Moringa oil is one of the most ancient products used by mankind. According to archaeologists and palaeobotanists, it was known in Mesopotamia and Egypt as far back as the 2nd millennium BC. In Anglo-Saxon scientific literature it is usually referred to as oil ben or behn. Moringa is also known as the 'drumstick tree' because its seeds are clustered in long and thin pods like a drumstick; or the 'horseradish tree' because of its roots, which resemble horseradish.
Moringa is considered to be native to the southern foothills of the Himalayas, from where it eventually spread to the Arabian Peninsula and Africa. Moringa is a tree of great value: it is fast-growing, drought-tolerant and easy to grow in sandy deserts, as it is not demanding on the soil; its immature seeds with pods are used for food (they have a taste similar to that of asparagus) and its ripe seeds are used for oil. The leaves of moringa, full of vitamins and trace elements, are eaten like spinach and turn green at the end of the dry season, when everything around them has withered. The dried leaves are also ground and used as food supplements, so it is no wonder that moringa is particularly encouraged in food-poor countries.

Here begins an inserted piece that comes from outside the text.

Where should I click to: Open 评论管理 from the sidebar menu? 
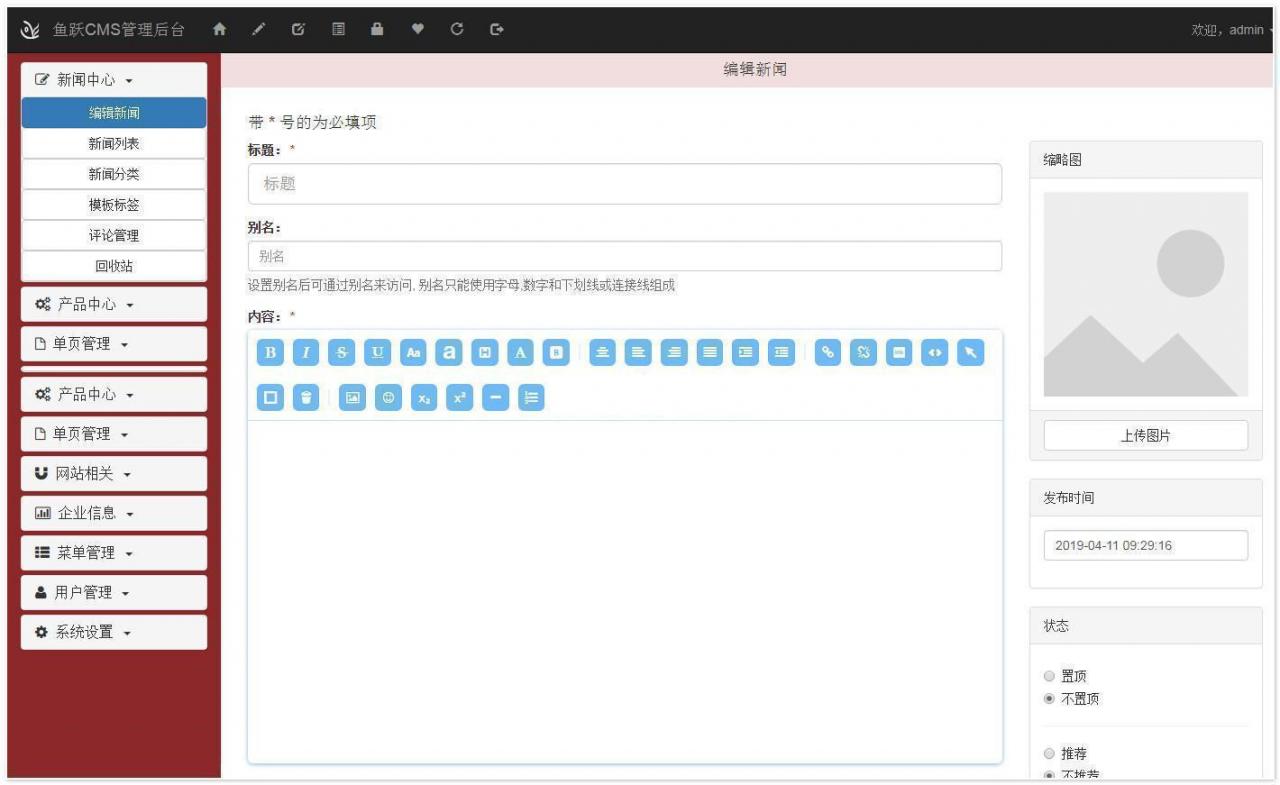(x=113, y=235)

Moreover, moringa seeds and roots are highly medicinal and have been used medicinally since ancient times for a wide range of ailments, and extracts of leaves and seeds are used to purify drinking water. In traditional South Indian Tamil Siddha medicine, these 'drumsticks' are considered to be a medicine for virility and are used to improve erections. In ancient Egypt, Moringa pterygosperma oil is believed to have been used in the production of medicinal and aromatic ointments, mixed with frankincense, mastic and other resins, honey, wine and herbs, and used for enfleurage.
The fatty acid inherent in moringa (as well as rapeseed and groundnuts) was named behenic acid. It is suggested that this name may derive from the Persian word behen, etymologically linked to the month of Bahman (February), when the roots of the moringa are dug. It is a saturated fatty acid of 22:0, which is present in 9 % in moringa oil. The oil content of moringa seeds is relatively low at 30-40%, so it is not cheap.
- Process: Cold pressed
- Dry skin
- Mature skin
- For Hair.
Composition of moringa oil
oleic ~70%, palmitic ~9%, behenic ~9%, stearic ~7% (total ~25% saturates). Behenic fatty acid melts at +80°C. It and other saturated fatty acids form a precipitate at room temperature, so that in our region moringa oil may be opaque and flaky.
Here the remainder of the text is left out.